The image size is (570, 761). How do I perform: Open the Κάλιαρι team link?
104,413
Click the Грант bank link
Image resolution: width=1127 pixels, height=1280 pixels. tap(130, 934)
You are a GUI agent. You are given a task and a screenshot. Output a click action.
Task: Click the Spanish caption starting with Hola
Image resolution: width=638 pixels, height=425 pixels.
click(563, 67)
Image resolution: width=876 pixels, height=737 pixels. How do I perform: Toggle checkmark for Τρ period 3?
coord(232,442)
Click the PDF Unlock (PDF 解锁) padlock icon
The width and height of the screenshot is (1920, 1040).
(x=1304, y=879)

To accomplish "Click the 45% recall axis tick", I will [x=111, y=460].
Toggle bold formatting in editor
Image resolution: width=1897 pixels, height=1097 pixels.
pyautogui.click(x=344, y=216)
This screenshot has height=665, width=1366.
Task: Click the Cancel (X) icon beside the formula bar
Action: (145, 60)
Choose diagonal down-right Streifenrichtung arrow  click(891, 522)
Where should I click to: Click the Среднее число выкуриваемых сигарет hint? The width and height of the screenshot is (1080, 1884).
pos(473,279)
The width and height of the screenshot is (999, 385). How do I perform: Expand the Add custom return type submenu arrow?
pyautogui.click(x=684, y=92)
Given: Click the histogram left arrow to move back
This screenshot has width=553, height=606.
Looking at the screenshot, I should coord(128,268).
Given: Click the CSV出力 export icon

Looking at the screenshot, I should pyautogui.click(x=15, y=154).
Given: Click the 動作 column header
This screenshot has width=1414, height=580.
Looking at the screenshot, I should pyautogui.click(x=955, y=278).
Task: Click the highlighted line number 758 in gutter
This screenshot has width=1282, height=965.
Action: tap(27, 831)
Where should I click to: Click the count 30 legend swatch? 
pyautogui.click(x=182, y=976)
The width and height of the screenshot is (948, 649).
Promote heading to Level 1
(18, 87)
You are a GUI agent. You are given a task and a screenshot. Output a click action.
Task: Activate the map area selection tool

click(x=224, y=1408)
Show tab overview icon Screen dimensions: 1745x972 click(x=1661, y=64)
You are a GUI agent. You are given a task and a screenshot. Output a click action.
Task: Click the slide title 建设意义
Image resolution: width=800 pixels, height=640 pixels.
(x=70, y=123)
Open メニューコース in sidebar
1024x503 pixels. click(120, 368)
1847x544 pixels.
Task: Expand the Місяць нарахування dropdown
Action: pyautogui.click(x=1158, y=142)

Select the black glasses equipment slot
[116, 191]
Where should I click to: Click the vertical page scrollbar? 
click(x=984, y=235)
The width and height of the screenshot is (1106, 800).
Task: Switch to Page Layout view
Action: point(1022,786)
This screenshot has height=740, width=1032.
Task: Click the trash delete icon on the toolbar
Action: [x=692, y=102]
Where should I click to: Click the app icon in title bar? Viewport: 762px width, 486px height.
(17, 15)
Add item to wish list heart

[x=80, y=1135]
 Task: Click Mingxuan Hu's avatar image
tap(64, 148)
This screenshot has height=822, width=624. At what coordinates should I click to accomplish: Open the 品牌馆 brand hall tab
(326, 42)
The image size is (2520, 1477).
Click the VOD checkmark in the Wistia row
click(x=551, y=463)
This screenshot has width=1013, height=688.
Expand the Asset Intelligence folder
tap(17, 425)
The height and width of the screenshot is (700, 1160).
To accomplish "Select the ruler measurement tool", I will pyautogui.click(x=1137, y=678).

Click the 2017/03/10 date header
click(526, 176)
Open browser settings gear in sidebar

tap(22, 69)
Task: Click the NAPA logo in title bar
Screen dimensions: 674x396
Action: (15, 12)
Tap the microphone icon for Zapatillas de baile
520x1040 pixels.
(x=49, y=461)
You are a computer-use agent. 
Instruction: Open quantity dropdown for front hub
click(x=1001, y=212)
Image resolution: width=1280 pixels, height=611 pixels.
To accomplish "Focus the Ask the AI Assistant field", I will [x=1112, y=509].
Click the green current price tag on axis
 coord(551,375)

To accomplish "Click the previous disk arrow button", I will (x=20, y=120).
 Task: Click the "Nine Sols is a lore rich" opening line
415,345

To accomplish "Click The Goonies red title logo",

==*==

■ Action item
In the listing above, find the line with "Open メニューコース in sidebar" and the line with "You are a computer-use agent.", then print exactly those lines and every line between them.

■ Solved exercise
Open メニューコース in sidebar
1024x503 pixels. click(120, 368)
1847x544 pixels.
Task: Expand the Місяць нарахування dropdown
Action: pyautogui.click(x=1158, y=142)

Select the black glasses equipment slot
[116, 191]
Where should I click to: Click the vertical page scrollbar? 
click(x=984, y=235)
The width and height of the screenshot is (1106, 800).
Task: Switch to Page Layout view
Action: point(1022,786)
This screenshot has height=740, width=1032.
Task: Click the trash delete icon on the toolbar
Action: [x=692, y=102]
Where should I click to: Click the app icon in title bar? Viewport: 762px width, 486px height.
(17, 15)
Add item to wish list heart

[x=80, y=1135]
 Task: Click Mingxuan Hu's avatar image
tap(64, 148)
This screenshot has height=822, width=624. At what coordinates should I click to accomplish: Open the 品牌馆 brand hall tab
(326, 42)
The image size is (2520, 1477).
Click the VOD checkmark in the Wistia row
click(x=551, y=463)
This screenshot has width=1013, height=688.
Expand the Asset Intelligence folder
tap(17, 425)
The height and width of the screenshot is (700, 1160).
To accomplish "Select the ruler measurement tool", I will pyautogui.click(x=1137, y=678).

Click the 2017/03/10 date header
click(526, 176)
Open browser settings gear in sidebar

tap(22, 69)
Task: Click the NAPA logo in title bar
Screen dimensions: 674x396
Action: (15, 12)
Tap the microphone icon for Zapatillas de baile
520x1040 pixels.
(x=49, y=461)
You are a computer-use agent. 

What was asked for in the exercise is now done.